TASK GOAL | Could you print, exactly and without pictures, only the lines from the one with "Обратная связь (41, 2417)" through the end of the records below?

Records from a dataset
* * *
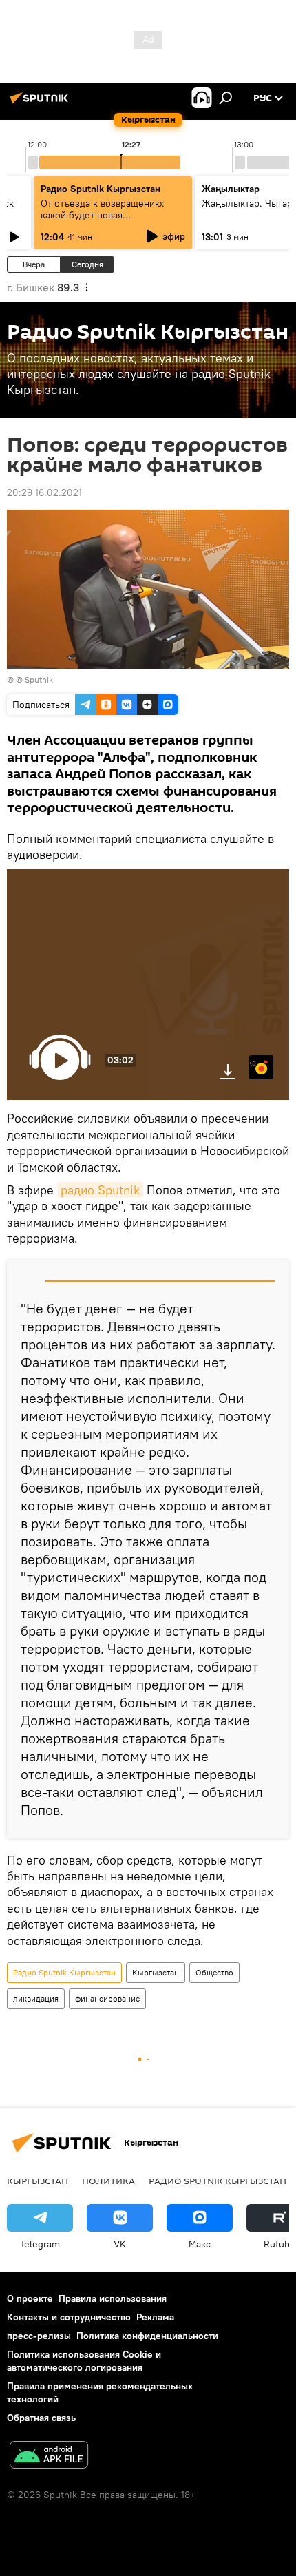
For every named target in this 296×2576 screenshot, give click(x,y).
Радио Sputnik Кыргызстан (100, 189)
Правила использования (113, 2298)
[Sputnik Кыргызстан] (41, 103)
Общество (214, 1972)
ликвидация (36, 1998)
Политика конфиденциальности (147, 2335)
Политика (108, 2180)
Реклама (155, 2317)
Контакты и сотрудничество (69, 2317)
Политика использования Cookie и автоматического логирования (84, 2361)
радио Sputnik (100, 1190)
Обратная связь (41, 2417)
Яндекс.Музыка (252, 1062)
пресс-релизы (39, 2335)
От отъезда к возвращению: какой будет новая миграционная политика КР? (104, 215)
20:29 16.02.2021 (44, 492)
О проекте (30, 2298)
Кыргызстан (155, 1972)
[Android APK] (49, 2456)
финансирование (107, 1998)
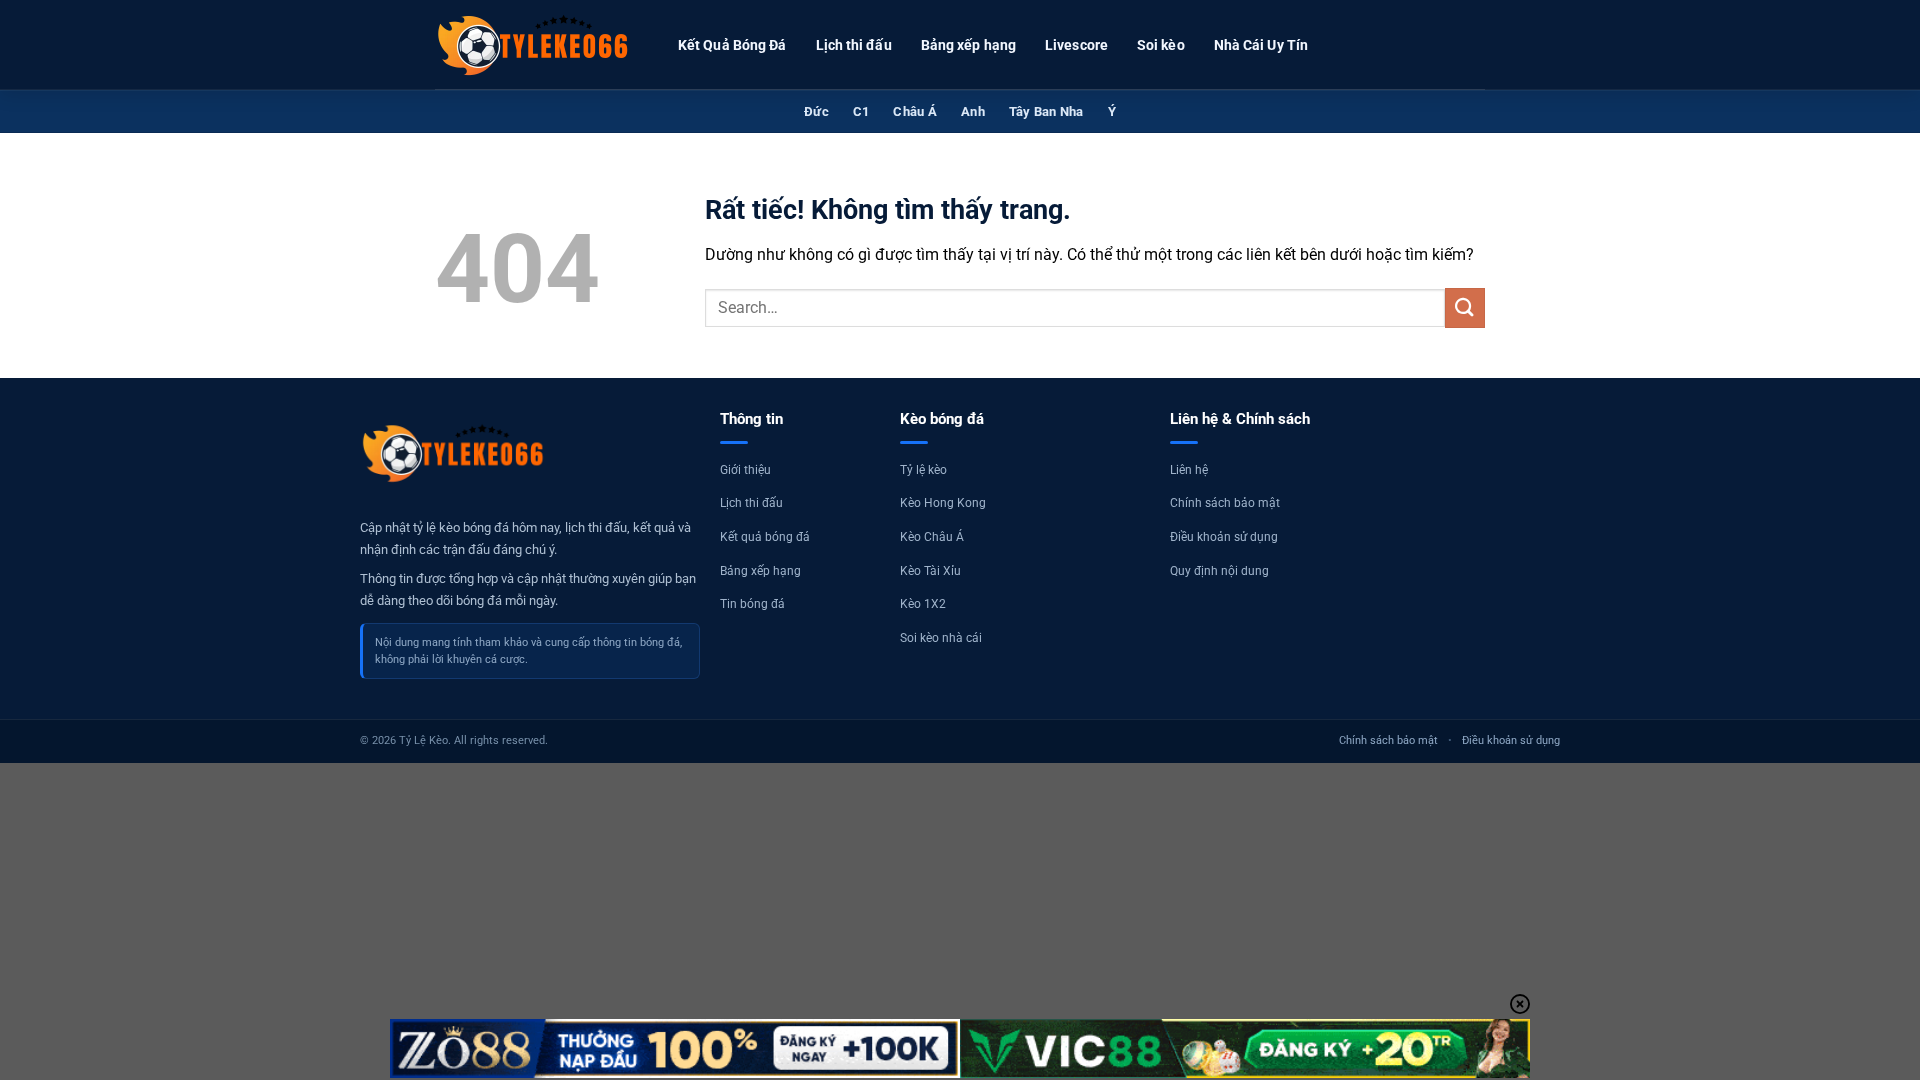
* * *
THE COMPLETED TASK |
Обратная связь (41, 2417)
Яндекс.Музыка (252, 1062)
пресс-релизы (39, 2335)
От отъезда к возвращению: какой будет новая миграционная политика КР? (104, 215)
20:29 16.02.2021 (44, 492)
О проекте (30, 2298)
Кыргызстан (155, 1972)
[Android APK] (49, 2456)
финансирование (107, 1998)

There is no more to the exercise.